I would argue that in the current political climate, the aims of Faslane Peace Camp are more relevant and wide reaching than ever. One of the key issues in the Scottish independence campaign has been Westminster’s decision to host nuclear weapons in Scotland. This has drawn attention to the Scrap Trident campaign as a whole, which has received support from a number of groups, including the SNP. Nuclear disarmament is no longer an abstract, idealist dream but a localised and very relevant issue regarding Scottish independence.

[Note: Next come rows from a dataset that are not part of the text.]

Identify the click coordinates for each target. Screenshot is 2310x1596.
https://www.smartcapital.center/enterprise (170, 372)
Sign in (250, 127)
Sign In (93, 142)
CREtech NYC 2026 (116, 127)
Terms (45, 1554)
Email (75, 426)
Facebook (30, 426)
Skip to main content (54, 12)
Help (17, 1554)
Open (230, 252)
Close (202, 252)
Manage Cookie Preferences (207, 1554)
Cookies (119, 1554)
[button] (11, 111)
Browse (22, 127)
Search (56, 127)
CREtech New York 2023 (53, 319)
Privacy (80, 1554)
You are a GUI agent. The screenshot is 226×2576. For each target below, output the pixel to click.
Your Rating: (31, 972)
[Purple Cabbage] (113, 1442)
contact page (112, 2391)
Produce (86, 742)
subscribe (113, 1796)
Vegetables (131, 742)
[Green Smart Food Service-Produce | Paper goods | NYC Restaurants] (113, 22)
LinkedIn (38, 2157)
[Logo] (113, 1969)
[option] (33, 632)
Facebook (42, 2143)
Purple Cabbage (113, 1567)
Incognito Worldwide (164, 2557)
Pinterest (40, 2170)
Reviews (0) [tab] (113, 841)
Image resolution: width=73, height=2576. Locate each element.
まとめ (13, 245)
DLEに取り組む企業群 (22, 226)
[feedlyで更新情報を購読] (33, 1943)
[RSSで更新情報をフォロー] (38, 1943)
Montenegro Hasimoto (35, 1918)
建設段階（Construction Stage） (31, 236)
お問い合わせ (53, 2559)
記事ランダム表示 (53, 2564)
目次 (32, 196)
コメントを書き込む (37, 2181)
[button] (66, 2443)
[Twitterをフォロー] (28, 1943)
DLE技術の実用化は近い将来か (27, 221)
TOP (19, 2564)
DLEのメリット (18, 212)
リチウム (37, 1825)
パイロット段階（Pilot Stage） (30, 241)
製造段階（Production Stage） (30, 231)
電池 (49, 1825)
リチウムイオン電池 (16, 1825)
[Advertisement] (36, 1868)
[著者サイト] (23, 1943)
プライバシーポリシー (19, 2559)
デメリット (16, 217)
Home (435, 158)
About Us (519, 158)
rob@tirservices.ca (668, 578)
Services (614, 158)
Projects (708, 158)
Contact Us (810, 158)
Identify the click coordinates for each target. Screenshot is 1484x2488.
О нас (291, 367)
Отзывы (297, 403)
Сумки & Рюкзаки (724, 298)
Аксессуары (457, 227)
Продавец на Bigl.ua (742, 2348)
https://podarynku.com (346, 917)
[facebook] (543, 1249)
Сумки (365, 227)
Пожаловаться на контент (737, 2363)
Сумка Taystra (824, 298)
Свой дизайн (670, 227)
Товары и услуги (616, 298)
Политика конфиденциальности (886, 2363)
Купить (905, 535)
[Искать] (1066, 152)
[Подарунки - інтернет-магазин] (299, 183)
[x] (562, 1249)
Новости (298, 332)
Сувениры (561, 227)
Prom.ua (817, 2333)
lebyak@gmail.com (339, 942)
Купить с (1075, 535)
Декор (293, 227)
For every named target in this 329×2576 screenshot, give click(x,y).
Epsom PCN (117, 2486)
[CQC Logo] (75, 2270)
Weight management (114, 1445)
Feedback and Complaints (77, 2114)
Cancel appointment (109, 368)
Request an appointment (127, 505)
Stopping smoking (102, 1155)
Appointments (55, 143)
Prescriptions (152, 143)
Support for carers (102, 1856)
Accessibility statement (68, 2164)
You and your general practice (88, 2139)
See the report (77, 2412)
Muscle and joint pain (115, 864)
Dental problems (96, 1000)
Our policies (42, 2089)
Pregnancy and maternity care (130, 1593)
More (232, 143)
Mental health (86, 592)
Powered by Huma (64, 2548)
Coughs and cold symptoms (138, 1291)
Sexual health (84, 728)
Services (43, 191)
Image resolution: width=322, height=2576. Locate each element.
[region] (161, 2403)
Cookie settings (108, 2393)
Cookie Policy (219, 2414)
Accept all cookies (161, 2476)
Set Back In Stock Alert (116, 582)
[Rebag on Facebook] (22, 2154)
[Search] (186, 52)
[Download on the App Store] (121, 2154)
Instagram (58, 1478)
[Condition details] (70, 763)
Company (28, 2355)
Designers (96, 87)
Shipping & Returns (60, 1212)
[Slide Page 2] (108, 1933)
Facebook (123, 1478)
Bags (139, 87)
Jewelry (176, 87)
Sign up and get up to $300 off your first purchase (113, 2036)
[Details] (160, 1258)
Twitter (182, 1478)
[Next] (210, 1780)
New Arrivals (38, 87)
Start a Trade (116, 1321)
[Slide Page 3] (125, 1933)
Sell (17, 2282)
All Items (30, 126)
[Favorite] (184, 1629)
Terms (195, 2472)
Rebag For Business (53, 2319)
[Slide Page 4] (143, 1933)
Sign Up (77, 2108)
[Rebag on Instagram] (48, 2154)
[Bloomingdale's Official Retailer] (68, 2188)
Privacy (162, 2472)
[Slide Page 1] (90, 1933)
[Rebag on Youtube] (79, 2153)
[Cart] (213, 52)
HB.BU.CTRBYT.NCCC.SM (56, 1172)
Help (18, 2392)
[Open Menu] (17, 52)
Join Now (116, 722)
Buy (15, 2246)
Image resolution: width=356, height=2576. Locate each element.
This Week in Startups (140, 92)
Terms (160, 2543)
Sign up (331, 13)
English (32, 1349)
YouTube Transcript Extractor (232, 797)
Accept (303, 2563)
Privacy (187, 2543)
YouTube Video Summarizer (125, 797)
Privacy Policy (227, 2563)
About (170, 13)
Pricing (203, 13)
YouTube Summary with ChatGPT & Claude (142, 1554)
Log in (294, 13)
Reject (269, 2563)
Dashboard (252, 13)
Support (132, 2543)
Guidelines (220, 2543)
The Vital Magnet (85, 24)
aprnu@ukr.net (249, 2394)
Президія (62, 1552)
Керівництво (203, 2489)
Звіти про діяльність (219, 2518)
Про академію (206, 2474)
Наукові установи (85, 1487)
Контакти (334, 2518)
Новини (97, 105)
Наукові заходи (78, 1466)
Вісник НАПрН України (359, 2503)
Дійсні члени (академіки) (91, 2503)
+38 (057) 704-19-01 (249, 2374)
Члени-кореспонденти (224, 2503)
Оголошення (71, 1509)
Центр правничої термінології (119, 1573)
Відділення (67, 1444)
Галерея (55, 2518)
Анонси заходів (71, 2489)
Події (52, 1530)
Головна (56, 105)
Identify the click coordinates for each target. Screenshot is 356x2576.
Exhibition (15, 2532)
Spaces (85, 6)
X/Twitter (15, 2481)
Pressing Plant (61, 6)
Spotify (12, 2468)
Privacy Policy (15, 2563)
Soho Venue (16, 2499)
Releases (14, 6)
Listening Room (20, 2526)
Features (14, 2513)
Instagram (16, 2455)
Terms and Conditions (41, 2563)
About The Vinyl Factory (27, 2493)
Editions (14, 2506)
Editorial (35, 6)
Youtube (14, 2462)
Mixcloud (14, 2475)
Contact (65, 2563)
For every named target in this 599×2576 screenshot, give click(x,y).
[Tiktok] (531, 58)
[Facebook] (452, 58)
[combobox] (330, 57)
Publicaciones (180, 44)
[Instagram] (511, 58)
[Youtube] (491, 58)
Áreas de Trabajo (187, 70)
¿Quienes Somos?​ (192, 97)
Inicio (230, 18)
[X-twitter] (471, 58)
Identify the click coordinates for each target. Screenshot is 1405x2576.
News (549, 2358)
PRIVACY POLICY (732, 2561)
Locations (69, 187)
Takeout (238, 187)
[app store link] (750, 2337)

We are entering an era that has the potential to provoke significant changes in the societal perception of the culture of power politics. On April 1st 2013, the coalition government announced a radical austerity programme including budget cuts and welfare reforms that appear to target the poor and vulnerable. A few months prior, the MoD revealed Westminster’s plans to spend an excess of £35 billion on a renewed Trident programme in Scotland, which already costs £1.5 billion a year to maintain. Nuclear weapons are the diplomatic equivalent of a possessing a super-macho shiny piece of bling or expensive sports car to flaunt on the world stage. A superficial display of grandiosity akin to the peacock flaunting his eye-spotted tail. A redundant prop in the theatre of war. In the context of severe austerity, nuclear weapons start to look like more than just an ugly cold war relic or grotesque waste of billions. They become an icon for a culture of politics which prioritises the aggressive flaunting of privilege and wealth in the face of domestic poverty.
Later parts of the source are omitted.